You might recall that Thomas Piketty told us all that capitalism was on its last legs, again, and that we needed to have that glorious revolution, again.
The particular worry this time was that capital was growing in relationship to GDP. Instead of said societal capital being 200%, or 300%, of GDP it was rising to ever higher multiples, perhaps 400% and so on. This could only mean that inherited capital was going to become ever more important as a determinant of positions in life, as was true in the 18th and 19th centuries, so tax the capitalists now and tax 'em good.
It's possible that we missed a little of the nuance there but that's a reasonable outline of his worries and his policy solutions.
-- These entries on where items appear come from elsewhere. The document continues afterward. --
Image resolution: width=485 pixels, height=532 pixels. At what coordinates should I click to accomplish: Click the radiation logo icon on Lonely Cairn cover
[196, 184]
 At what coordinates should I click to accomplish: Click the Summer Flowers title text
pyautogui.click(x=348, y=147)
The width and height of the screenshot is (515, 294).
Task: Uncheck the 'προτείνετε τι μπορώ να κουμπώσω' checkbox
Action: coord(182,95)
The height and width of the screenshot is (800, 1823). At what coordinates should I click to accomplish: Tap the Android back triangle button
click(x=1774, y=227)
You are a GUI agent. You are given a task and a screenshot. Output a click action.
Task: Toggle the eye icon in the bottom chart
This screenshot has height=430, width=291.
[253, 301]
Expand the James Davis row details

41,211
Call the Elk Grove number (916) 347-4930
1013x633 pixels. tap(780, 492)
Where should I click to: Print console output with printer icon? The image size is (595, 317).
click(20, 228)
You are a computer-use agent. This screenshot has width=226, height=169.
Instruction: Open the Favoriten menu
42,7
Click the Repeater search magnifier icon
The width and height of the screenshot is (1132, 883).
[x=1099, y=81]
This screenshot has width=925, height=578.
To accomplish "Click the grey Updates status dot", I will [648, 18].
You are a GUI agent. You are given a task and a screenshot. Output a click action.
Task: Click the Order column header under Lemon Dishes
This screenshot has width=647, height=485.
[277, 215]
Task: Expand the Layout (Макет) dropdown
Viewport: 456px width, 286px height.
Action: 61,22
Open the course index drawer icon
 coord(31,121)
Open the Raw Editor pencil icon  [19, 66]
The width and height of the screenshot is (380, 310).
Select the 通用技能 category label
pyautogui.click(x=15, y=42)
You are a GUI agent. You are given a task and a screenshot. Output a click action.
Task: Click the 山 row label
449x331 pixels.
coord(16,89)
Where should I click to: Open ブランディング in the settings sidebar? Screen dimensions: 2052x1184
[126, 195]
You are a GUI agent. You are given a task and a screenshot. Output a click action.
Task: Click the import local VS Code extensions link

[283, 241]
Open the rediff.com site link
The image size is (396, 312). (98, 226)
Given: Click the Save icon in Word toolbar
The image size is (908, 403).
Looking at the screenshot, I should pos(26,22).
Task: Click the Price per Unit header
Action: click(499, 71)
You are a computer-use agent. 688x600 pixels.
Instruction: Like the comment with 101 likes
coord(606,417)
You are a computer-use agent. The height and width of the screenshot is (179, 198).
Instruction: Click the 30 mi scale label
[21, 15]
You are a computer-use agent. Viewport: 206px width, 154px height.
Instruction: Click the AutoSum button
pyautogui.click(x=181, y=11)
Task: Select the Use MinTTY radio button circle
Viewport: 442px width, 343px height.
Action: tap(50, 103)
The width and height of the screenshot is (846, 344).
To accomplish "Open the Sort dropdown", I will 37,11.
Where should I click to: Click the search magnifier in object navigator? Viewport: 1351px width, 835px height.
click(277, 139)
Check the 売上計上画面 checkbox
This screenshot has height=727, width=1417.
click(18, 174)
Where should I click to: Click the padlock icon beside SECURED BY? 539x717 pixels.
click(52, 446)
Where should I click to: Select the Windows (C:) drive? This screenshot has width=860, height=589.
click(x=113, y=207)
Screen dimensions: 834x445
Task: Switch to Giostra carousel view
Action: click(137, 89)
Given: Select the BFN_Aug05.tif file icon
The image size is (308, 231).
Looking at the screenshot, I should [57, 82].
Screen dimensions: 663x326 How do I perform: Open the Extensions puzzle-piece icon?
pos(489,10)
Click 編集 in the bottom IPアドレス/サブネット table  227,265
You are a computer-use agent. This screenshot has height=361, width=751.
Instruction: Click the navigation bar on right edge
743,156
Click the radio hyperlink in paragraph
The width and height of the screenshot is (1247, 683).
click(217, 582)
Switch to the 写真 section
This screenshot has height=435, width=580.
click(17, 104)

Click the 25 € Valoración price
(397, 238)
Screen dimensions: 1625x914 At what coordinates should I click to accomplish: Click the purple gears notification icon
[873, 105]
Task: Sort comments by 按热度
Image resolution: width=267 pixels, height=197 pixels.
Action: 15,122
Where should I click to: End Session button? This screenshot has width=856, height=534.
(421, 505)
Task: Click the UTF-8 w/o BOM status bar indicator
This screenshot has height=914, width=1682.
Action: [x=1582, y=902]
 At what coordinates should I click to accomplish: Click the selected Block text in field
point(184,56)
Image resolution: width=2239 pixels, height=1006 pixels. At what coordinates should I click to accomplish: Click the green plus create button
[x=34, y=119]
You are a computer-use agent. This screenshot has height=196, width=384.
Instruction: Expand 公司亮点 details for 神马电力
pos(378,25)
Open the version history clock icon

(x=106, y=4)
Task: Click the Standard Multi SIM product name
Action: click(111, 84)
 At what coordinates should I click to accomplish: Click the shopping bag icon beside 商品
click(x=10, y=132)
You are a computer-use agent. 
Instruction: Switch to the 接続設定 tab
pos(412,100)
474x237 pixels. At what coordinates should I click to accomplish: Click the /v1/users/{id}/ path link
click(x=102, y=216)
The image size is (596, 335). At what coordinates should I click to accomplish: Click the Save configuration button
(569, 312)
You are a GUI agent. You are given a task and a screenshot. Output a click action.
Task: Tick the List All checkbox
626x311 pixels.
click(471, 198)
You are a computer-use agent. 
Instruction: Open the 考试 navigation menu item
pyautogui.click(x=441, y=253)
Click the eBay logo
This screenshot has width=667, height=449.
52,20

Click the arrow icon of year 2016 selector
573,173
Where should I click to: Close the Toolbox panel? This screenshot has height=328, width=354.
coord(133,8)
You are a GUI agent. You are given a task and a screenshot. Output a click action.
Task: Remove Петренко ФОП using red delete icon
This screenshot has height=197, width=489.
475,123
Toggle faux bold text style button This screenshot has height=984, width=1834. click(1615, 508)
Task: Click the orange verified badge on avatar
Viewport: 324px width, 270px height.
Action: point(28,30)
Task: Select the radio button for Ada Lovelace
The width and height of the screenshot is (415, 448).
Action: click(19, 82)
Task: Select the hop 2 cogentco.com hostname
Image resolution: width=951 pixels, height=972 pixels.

At which point we've this information from the OECD:
The 2016 OECD Pensions Outlook analyses how the pensions landscape is changing in the face of challenges that include ageing populations, the fallout from the financial and economic crisis, and the current environment of low economic growth and low returns.
The report shows that there were 13 OECD countries in which assets in funded pensions represented more than 50% of GDP in 2015, up from 10 in the early 2000s. Over the same period, the number of OECD countries where assets in funded private pension arrangements represent more than 100% of GDP increased from 4 to 7 countries.
We're living longer lives these days, we're working for fewer decades of them and thus people are rationally saving for their expected golden years. Thus capital as a percentage of GDP rises - not to produce inheritances, but to produces incomes in retirement. And rises by potentially at least more than 100% of GDP.
We can't see that this is a problem and we most certainly cannot see that this is an argument for greater taxation of capital. Quite the reverse in fact, people saving for their old age should be encouraged, not specifically taxed.
So much for the most recent French call for revolution then, eh?